L’art. 5, ad esempio, in tema di omessa dichiarazione, richiedeva (fino all’intervento legislativo del 2011) per la punibilità della omessa dichiarazione che l’imposta evasa fosse superiore, con riferimento a taluna delle singole imposte, ad euro 77.468,53. Ciò comportava l’illogica conseguenza che, per un’IVA situata tra i 50.000 e i 77.468,53 euro, veniva trattato in modo deteriore chi avesse presentato regolarmente la dichiarazione IVA, senza versare l’imposta dovuta in base ad essa, rispetto a chi non avesse presentato la dichiarazione.
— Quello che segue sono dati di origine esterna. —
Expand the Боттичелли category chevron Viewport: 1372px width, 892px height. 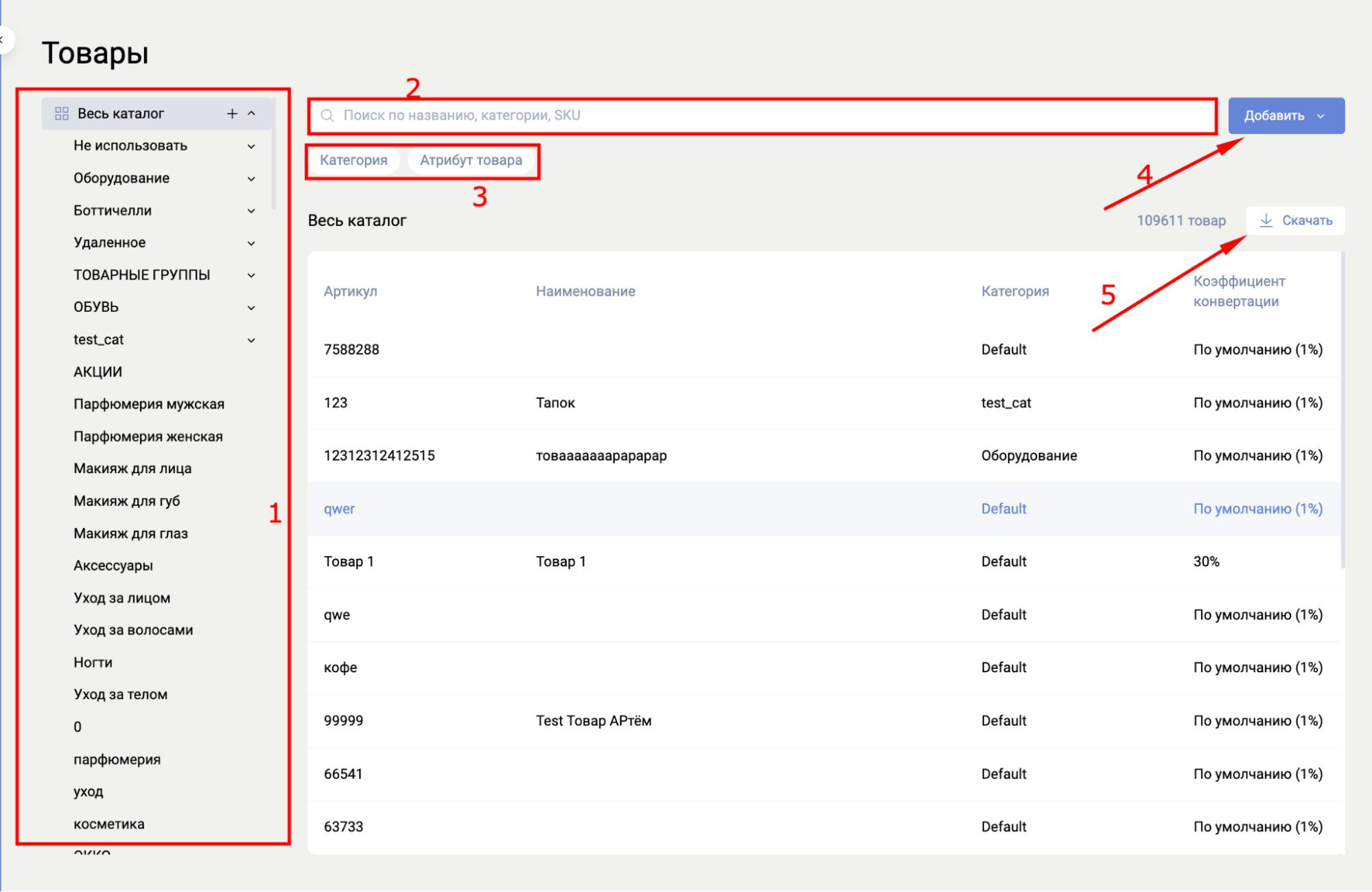tap(251, 211)
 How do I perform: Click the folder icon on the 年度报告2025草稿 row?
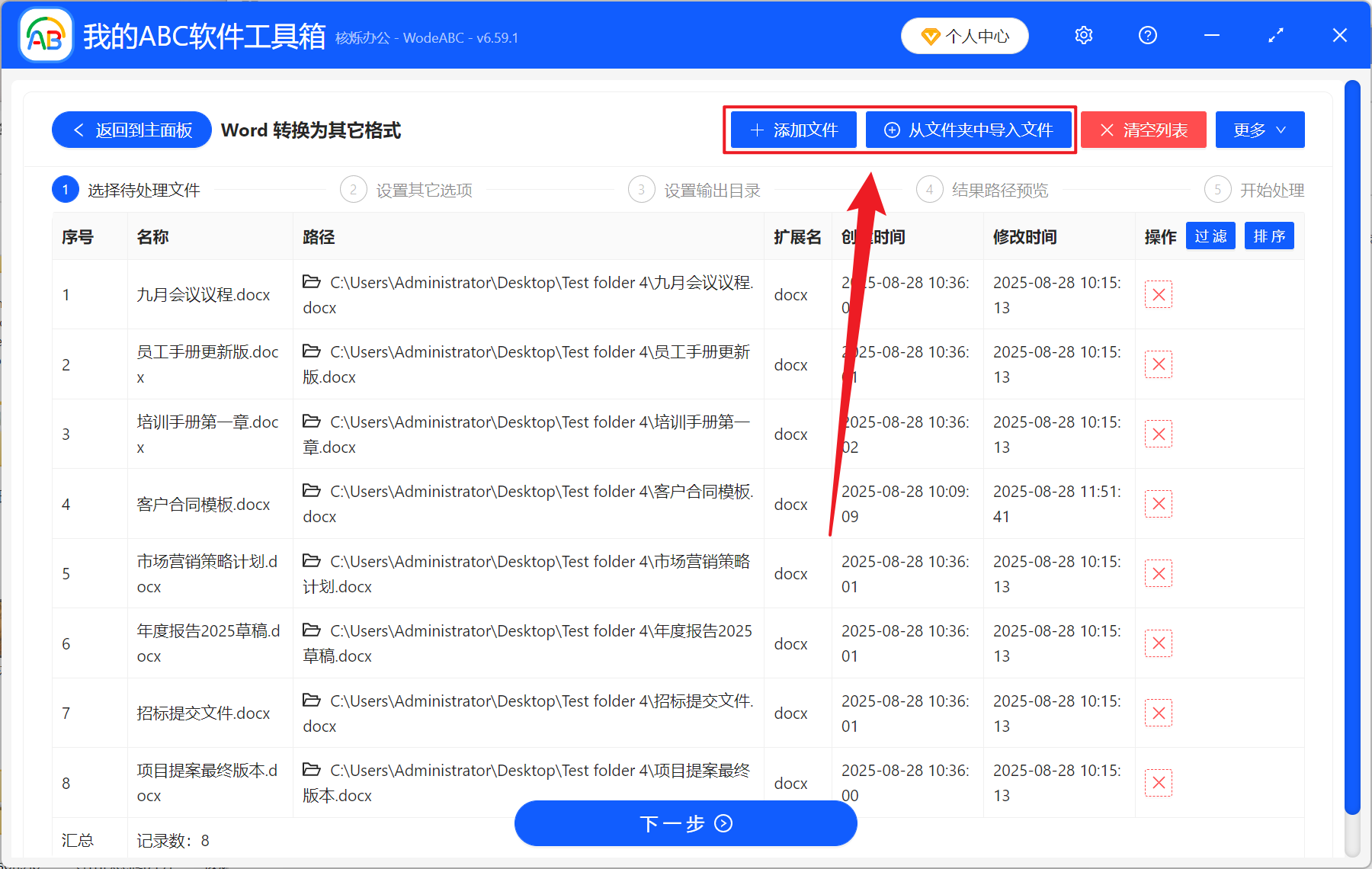pos(312,630)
Proprio per far venir meno tale discrasia, nel 2011 il legislatore (con il citato D.L. 13 agosto 2011, n. 138 convertito, con modificazioni, dalla L. 14 settembre 2011, n. 148) è intervenuto riducendo la soglia di punibilità della omessa dichiarazione da 50.000 euro a 30.000 portandola, dunque, ad un importo inferiore rispetto a quello della soglia di punibilità dell’omesso versamento dell’IVA, rimasta inalterata.
Tali modifiche, ovviamente, essendo di segno sfavorevole al reo (all’abbassamento delle soglie corrisponde, infatti, un ampliamento dell’area di rilevanza penale), risultano applicabili ai soli fatti successivi alla data di entrata in vigore della relativa legge di conversione (17 settembre 2011). Il problema si pone, pertanto, per i fatti commessi sino alla data del 17 settembre 2011.

Al fine di rimuovere nella sua interezza la riscontrata violazione del principio di eguaglianza si rende allora necessario – conclude la Corte Costituzionale – allineare la soglia di punibilità dell’omesso versamento dell’IVA – quanto ai fatti commessi sino al 17 settembre 2011 – alla più alta fra le soglie di punibilità delle violazioni in rapporto alle quali si manifesta l’irragionevole disparità di trattamento: quella, cioè, della dichiarazione infedele (euro 103.291,38).

In conclusione: l’art. 10-ter del d.lgs. n. 74 del 2000 è stato dichiarato costituzionalmente illegittimo nella parte in cui, con riferimento ai fatti commessi sino al 17 settembre 2011, punisce l’omesso versamento dell’IVA, dovuta in base alla relativa dichiarazione annuale, per importi non superiori, per ciascun periodo di imposta, ad euro 103.291,38.